EXERCISE PASSAGE:
=== Section Start ===

Federal funds will delay $2.5 million in planned cuts for Middletown Schools

Middletown Board of Education members (pictured here at a previous meeting) heard Monday of new federal, coronavirus relief grants available nationally to public schools to help offset the financial costs of the pandemic. School officials told board members the new federal funds will delay a proposed $2.5 million in cuts for next school until after August 2023. (File Photo\Journal-News)
Middletown Board of Education members (pictured here at a previous meeting) heard Monday of new federal, coronavirus relief grants available nationally to public schools to help offset the financial costs of the pandemic. School officials told board members the new federal funds will delay a proposed $2.5 million in cuts for next school until after August 2023. (File Photo\Journal-News)

A series of looming $2.5 million budget cuts for Middletown Schools has been delayed thanks to federal funds from a coronavirus relief program, school officials said Monday evening.

Members of the district’s school board heard from Treasurer Randy Bertram, who said attorneys for the city schools have recently confirmed it is possible to tap into the most recent Elementary and Secondary School Emergency Relief (ESSER) Grant Program, which is part of the Coronavirus Aid, Relief, and Economic Security (CARES) Act.

The new federal funds will help stave off most of the proposed $2.5 million reductions in personnel, programs and transportation the board was considering to begin next school year for an additional two school years, said Bertram.

Middletown school officials had also previously discussed the possibility of seeking a school tax hike as early as November if the original cuts were not made.

“The ESSER dollars will not replace the cost of the cuts but supplant the costs of the cuts so we can suspend them while we have the ESSER grant available to us,” he said of the emergency federal funding designed to help public schools in America offset the unexpected costs brought on by the coronavirus pandemic.

Moreover, said Bertram, district attorneys have determined the $11.7 million in federal grant money can be used for the operating and other expenses the district had targeted for elimination.

Chris Urso, president of the board, said members will continue to identify and approve the series of proposed cuts, as required for ESSER fund eligibility, but then would suspend those reductions and instead use the federal funds to cover the targeted expenses for up to two more years.

=== Section End ===

WORK INSTRUCTIONS: In the article on Middletown Schools budget cuts, how much federal grant money have district attorneys determined can cover the expenses targeted for elimination?

RECORDED INFORMATION:
=== Section Start ===

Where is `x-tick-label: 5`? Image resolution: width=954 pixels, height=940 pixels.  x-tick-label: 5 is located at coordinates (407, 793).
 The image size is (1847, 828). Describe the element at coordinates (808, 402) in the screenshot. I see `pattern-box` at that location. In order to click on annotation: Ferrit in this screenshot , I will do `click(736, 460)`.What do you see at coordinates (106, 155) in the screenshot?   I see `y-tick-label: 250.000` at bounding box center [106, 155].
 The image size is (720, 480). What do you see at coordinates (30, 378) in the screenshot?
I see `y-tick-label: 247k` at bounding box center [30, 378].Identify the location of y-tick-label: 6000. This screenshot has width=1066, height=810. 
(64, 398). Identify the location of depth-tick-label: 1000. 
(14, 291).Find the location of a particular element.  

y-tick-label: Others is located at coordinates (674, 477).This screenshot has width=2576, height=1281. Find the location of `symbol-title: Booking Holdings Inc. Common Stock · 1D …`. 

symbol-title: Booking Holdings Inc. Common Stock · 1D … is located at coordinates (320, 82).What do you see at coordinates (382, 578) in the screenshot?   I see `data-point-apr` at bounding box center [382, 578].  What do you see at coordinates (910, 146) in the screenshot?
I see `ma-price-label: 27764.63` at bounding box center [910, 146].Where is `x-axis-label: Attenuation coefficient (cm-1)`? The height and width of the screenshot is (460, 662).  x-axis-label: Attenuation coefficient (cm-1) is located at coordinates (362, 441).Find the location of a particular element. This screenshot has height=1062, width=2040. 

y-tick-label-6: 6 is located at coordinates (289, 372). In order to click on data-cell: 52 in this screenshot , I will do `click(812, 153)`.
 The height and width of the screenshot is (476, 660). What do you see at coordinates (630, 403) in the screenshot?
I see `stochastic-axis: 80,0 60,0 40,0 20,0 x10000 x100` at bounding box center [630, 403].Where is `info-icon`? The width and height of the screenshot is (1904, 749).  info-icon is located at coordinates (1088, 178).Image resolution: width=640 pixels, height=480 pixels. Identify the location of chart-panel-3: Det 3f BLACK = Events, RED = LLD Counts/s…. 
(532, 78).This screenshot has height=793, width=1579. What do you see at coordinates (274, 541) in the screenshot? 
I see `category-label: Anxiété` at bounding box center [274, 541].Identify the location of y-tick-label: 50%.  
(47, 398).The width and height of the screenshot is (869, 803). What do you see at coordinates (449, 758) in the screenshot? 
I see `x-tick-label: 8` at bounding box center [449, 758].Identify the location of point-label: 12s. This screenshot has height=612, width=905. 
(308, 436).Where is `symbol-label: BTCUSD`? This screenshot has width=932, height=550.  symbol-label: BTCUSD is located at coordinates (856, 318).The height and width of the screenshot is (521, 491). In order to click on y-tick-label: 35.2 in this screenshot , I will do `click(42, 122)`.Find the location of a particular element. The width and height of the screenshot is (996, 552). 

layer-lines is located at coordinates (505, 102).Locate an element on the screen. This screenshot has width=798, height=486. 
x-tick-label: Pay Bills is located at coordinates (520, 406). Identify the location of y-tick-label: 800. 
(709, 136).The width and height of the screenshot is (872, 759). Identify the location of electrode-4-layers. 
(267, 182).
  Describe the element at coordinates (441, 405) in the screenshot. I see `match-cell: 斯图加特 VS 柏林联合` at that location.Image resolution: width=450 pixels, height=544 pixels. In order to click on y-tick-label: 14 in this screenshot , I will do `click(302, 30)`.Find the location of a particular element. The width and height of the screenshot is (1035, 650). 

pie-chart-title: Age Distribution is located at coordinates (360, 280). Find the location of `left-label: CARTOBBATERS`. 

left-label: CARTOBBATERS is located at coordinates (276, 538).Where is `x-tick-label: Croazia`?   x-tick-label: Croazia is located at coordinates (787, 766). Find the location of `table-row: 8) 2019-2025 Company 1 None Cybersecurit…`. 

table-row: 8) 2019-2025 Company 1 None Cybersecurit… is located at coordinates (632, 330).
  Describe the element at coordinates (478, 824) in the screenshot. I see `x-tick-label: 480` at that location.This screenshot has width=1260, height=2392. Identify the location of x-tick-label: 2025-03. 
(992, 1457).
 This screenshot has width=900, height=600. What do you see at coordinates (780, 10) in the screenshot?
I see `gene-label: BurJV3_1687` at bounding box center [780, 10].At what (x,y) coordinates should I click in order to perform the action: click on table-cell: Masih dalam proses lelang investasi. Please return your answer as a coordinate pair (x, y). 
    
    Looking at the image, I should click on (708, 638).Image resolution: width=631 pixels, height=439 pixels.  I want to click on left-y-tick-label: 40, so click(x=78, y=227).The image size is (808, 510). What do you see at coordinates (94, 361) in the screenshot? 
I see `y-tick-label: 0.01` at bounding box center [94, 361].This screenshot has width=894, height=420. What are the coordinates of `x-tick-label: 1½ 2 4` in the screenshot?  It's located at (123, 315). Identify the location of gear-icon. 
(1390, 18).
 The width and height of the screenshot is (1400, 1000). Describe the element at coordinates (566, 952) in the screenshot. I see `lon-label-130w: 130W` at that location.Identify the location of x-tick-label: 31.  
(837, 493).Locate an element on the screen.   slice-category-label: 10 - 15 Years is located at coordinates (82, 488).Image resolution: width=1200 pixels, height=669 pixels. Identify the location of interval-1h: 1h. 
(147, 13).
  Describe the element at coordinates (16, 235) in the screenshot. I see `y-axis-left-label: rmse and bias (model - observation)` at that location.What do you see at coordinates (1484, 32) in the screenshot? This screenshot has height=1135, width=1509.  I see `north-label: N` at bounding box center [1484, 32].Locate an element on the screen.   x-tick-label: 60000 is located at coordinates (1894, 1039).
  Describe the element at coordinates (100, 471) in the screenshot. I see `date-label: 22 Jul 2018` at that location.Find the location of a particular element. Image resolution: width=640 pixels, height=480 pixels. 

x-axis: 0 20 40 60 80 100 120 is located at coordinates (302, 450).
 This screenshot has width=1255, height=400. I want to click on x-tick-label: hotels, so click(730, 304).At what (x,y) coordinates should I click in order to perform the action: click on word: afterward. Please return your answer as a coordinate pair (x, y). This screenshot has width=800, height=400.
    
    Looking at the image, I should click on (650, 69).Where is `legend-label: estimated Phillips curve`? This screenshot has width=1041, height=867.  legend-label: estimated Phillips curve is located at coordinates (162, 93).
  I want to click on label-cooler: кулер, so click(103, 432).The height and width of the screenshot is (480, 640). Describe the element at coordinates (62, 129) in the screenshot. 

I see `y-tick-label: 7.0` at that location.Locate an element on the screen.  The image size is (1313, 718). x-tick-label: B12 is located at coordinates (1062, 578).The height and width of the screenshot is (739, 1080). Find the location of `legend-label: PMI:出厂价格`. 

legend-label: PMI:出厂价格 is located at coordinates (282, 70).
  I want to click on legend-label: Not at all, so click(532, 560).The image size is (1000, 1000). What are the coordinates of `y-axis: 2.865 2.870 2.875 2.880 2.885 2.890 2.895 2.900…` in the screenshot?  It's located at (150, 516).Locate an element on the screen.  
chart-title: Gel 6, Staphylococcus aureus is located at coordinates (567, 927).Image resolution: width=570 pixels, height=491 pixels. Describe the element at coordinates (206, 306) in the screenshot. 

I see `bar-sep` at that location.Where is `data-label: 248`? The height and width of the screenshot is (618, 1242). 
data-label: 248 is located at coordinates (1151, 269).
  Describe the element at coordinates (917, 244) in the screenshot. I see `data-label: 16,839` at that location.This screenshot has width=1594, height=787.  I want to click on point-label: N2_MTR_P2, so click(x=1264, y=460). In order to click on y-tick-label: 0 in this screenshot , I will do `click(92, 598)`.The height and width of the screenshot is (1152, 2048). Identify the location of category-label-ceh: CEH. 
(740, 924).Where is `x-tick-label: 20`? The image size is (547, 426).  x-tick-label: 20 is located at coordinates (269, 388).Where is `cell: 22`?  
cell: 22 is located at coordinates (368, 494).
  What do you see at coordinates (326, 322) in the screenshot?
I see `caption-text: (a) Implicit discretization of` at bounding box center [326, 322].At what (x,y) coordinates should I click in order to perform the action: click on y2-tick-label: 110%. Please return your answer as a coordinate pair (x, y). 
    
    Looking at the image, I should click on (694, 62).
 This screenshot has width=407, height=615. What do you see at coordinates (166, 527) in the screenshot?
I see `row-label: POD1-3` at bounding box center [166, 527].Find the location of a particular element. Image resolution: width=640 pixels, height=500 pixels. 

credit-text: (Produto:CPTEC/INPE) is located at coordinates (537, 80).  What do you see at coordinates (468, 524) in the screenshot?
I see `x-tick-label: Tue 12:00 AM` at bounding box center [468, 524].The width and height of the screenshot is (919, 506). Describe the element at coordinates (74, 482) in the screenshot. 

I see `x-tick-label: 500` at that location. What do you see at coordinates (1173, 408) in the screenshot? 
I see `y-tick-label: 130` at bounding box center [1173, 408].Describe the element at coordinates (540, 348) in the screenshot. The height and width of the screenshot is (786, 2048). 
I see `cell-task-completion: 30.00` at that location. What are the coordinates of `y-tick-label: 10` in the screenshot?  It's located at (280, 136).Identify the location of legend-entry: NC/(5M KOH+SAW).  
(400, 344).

=== Section End ===

ANSWER TO THIS TASK: $11.7 million